## Listed records
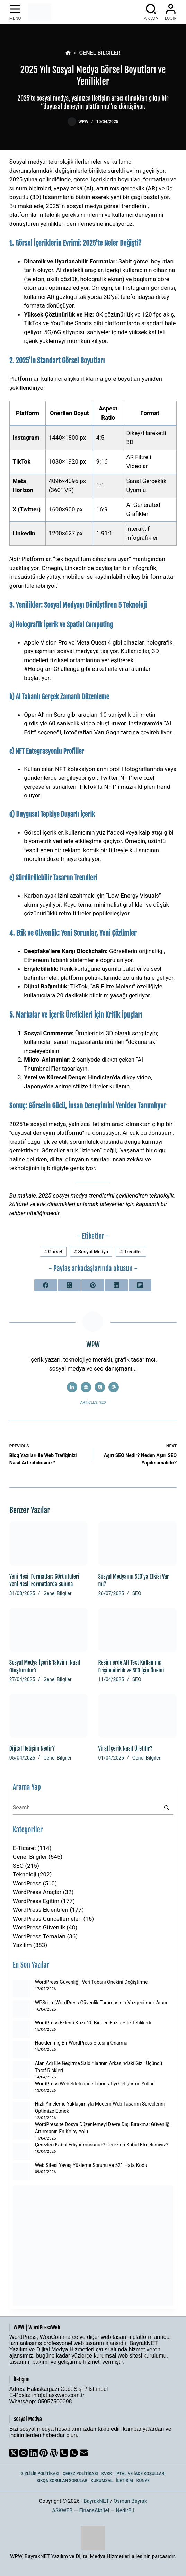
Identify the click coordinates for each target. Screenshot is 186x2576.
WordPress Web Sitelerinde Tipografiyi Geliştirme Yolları (95, 2083)
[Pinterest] (92, 1285)
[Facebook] (45, 1285)
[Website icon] (86, 1387)
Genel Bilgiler (57, 1593)
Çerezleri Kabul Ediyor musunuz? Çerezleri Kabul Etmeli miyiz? (101, 2144)
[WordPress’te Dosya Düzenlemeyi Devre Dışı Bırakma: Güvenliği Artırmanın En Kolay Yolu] (21, 2131)
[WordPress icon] (113, 1387)
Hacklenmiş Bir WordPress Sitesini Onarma (81, 2043)
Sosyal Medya (91, 1251)
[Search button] (166, 1808)
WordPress (27, 1883)
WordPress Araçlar (37, 1891)
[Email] (84, 2453)
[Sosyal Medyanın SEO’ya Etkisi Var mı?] (137, 1543)
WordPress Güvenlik (39, 1927)
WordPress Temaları (39, 1936)
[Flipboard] (140, 1285)
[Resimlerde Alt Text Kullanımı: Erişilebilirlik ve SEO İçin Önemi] (137, 1630)
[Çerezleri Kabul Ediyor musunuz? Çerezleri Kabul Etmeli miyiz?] (21, 2151)
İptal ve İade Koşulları (140, 2473)
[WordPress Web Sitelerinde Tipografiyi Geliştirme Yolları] (21, 2090)
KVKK (106, 2473)
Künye (143, 2480)
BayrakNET (96, 2501)
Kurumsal (102, 2480)
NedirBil (125, 2510)
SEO (136, 1593)
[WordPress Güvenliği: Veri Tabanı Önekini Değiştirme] (21, 1988)
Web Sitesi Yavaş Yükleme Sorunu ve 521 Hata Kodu (91, 2165)
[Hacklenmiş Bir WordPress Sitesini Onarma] (21, 2049)
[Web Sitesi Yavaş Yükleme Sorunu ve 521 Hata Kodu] (21, 2171)
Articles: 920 (93, 1402)
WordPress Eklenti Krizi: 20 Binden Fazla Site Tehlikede (93, 2022)
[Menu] (15, 12)
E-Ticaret (24, 1847)
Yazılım (22, 1945)
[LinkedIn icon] (72, 1387)
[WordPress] (54, 2453)
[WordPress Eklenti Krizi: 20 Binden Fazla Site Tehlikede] (21, 2029)
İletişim (124, 2480)
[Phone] (64, 2453)
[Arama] (151, 12)
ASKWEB (62, 2510)
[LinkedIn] (116, 1285)
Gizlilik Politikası (39, 2473)
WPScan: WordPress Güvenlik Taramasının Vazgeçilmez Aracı (101, 2002)
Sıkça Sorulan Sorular (61, 2480)
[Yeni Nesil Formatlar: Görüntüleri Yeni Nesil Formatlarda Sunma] (48, 1543)
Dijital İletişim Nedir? (32, 1748)
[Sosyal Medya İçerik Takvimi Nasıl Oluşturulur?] (48, 1630)
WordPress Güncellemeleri (47, 1918)
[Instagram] (23, 2453)
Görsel (53, 1251)
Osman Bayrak (130, 2501)
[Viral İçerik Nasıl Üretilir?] (137, 1716)
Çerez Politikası (80, 2473)
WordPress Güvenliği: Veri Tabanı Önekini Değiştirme (91, 1982)
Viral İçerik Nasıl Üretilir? (125, 1748)
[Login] (171, 12)
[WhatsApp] (74, 2453)
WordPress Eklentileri (40, 1909)
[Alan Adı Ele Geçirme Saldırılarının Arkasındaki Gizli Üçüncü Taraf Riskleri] (21, 2069)
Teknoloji (24, 1874)
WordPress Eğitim (36, 1901)
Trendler (131, 1251)
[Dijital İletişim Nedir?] (48, 1716)
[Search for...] (86, 1808)
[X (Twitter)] (69, 1285)
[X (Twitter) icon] (100, 1387)
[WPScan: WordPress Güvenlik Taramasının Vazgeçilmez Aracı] (21, 2009)
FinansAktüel (94, 2510)
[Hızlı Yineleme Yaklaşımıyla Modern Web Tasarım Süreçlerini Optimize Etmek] (21, 2110)
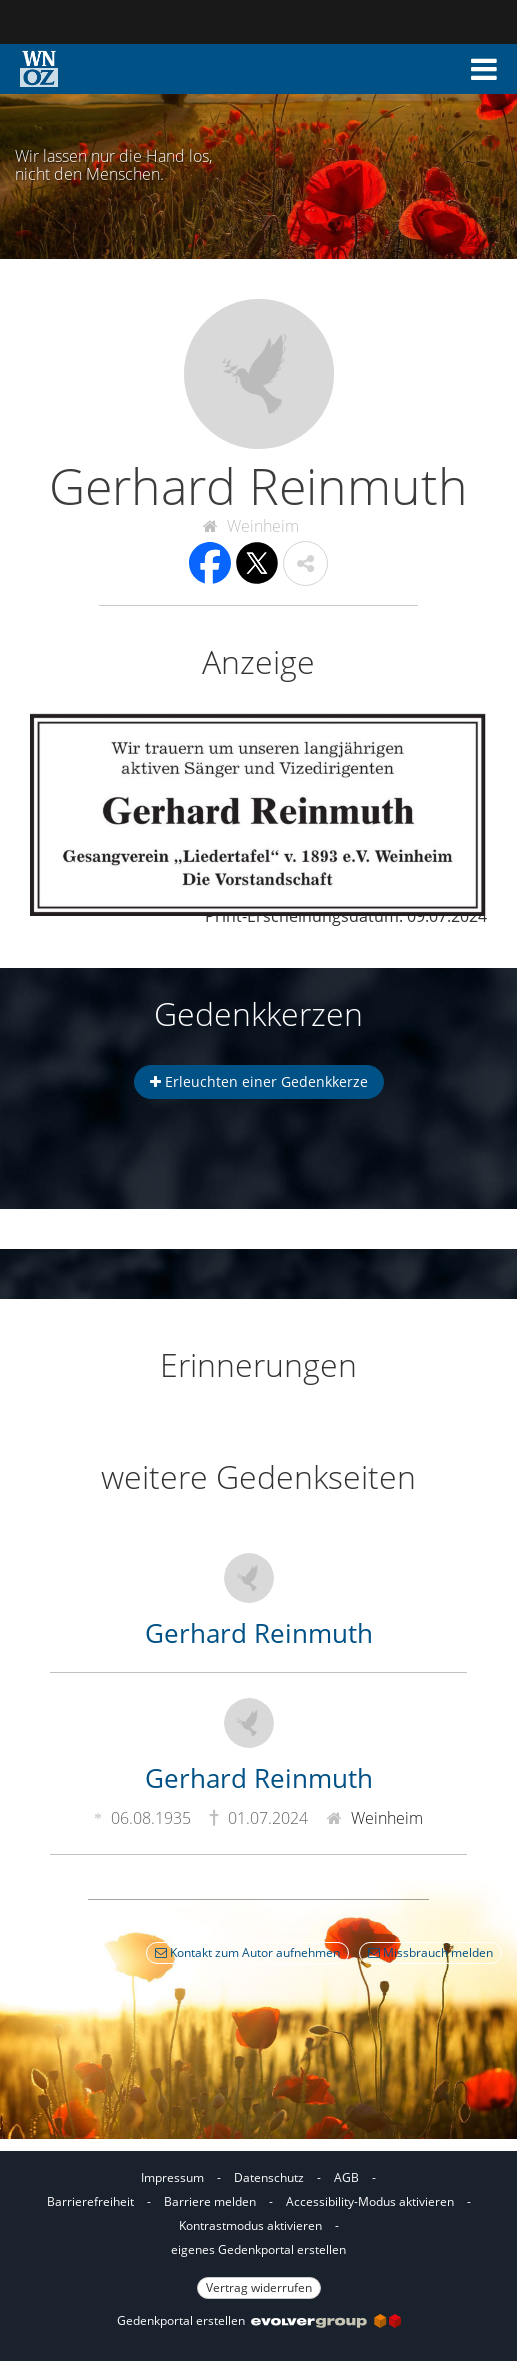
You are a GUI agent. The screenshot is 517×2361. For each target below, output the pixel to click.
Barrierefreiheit (90, 2201)
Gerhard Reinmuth (259, 1633)
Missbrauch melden (430, 1952)
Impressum (172, 2177)
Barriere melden (210, 2201)
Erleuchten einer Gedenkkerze (259, 1081)
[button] (484, 69)
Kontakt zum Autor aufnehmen (247, 1952)
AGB (346, 2177)
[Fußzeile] (258, 2230)
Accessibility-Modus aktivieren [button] (370, 2201)
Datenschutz (269, 2177)
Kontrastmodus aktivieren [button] (250, 2225)
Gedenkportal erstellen (259, 2320)
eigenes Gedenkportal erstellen (258, 2249)
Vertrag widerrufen (259, 2287)
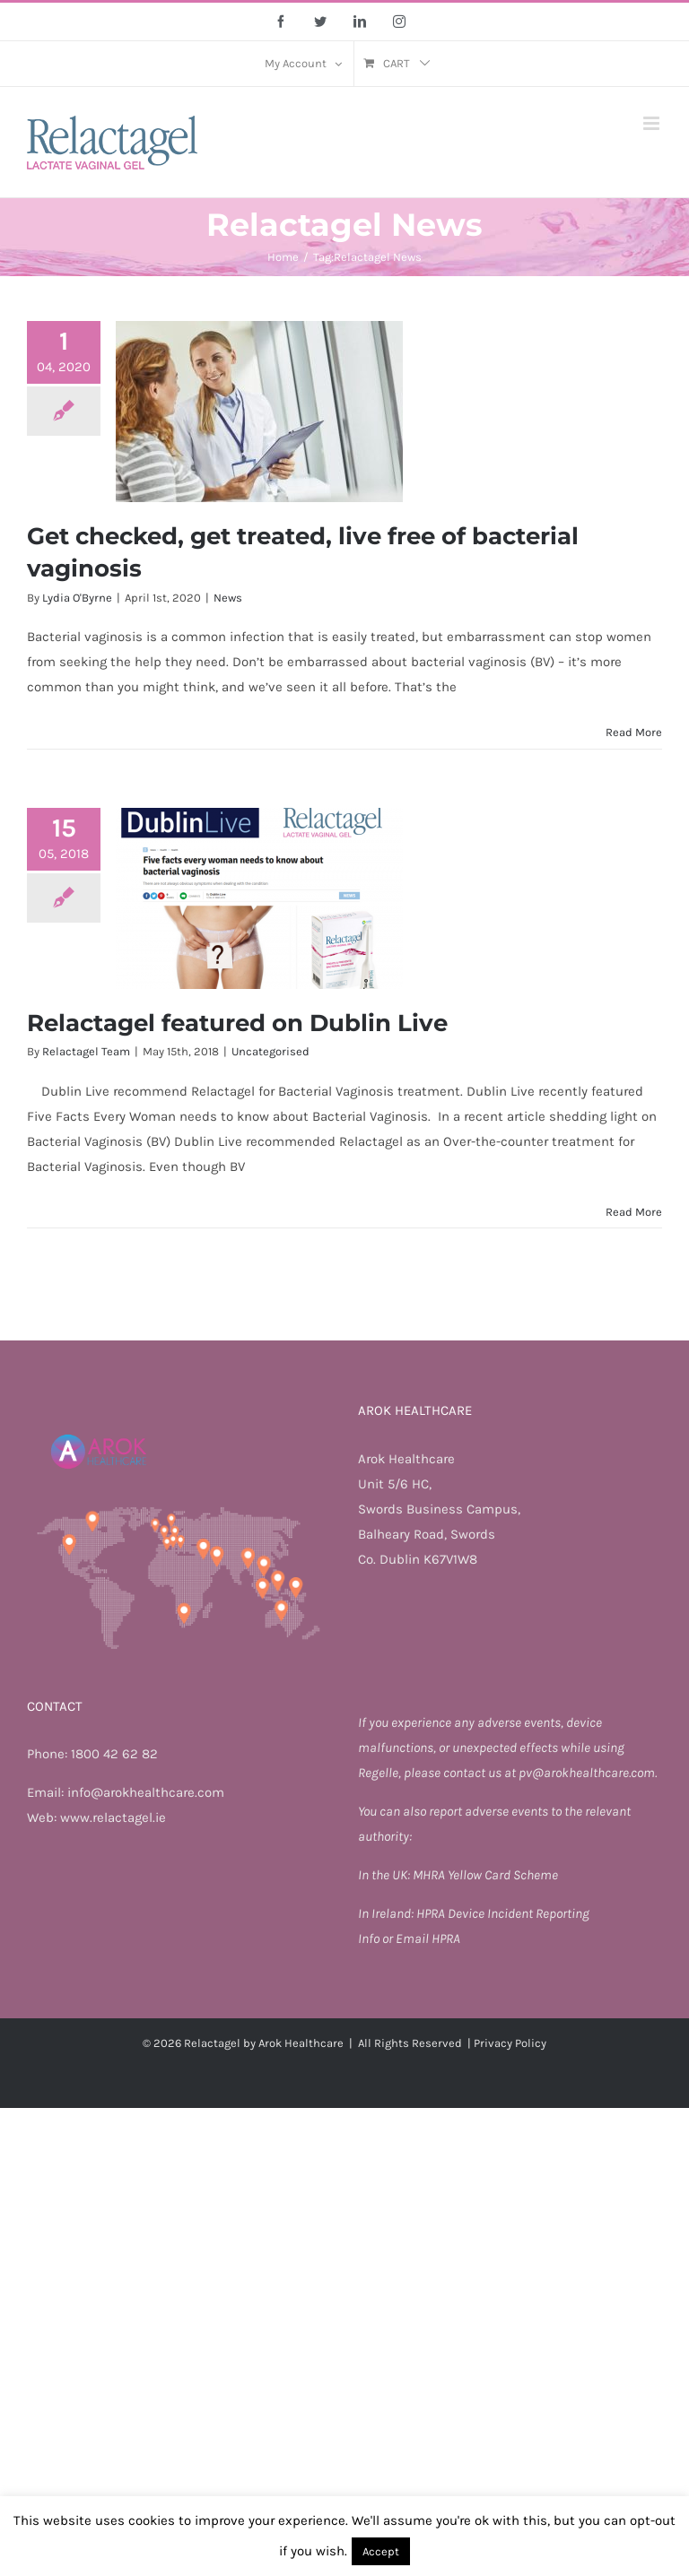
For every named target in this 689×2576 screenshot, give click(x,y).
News (228, 597)
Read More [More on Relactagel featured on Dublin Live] (634, 1212)
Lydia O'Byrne (77, 597)
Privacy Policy (510, 2043)
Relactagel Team (86, 1051)
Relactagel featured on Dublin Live (237, 1022)
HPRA (432, 1913)
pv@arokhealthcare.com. (588, 1773)
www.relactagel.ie (113, 1817)
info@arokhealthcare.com (145, 1792)
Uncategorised (270, 1051)
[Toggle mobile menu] (652, 123)
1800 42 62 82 (114, 1754)
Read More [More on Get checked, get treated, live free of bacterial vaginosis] (634, 732)
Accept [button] (380, 2551)
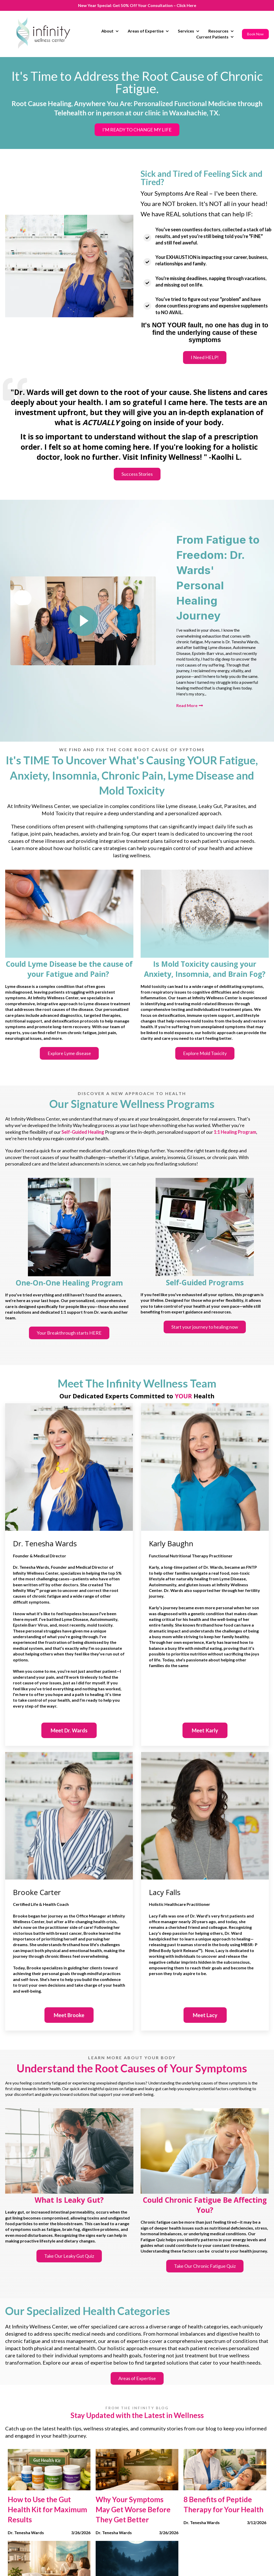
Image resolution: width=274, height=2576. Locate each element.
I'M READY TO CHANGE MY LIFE (137, 129)
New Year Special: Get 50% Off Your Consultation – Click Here (137, 5)
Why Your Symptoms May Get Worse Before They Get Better (133, 2509)
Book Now (255, 34)
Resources (218, 30)
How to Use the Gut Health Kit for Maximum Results (47, 2509)
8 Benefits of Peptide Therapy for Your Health (223, 2504)
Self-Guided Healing (83, 1132)
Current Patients (212, 36)
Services (186, 30)
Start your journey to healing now (204, 1327)
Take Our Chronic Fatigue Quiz (205, 2266)
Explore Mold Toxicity (205, 1053)
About (107, 30)
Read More (189, 705)
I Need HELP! (205, 357)
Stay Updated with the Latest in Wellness (137, 2415)
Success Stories (137, 474)
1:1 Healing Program (234, 1132)
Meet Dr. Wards (69, 1730)
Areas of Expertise (146, 30)
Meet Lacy (205, 2015)
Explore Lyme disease (69, 1053)
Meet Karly (205, 1730)
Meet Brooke (69, 2015)
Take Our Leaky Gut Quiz (69, 2256)
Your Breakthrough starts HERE (69, 1333)
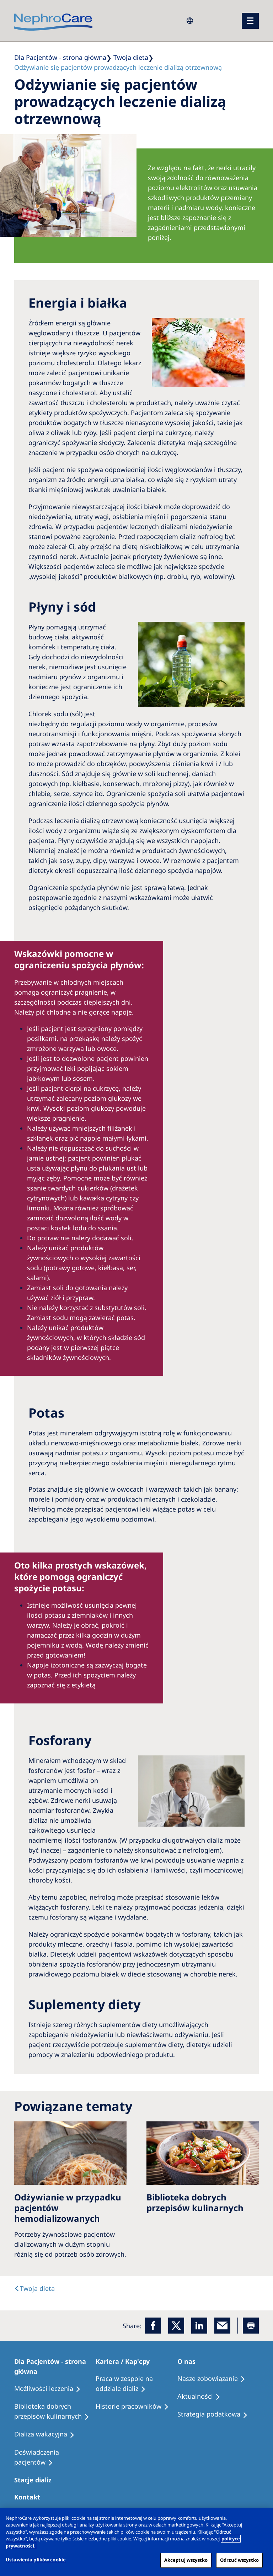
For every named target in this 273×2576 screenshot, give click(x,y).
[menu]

## What this task involves
In the entries above, find each line with the string "Etmeli" and copy it.

## Result of this exercise
Çerezleri Kabul Ediyor musunuz? Çerezleri Kabul Etmeli miyiz? (101, 2144)
[Çerezleri Kabul Ediyor musunuz? Çerezleri Kabul Etmeli miyiz?] (21, 2151)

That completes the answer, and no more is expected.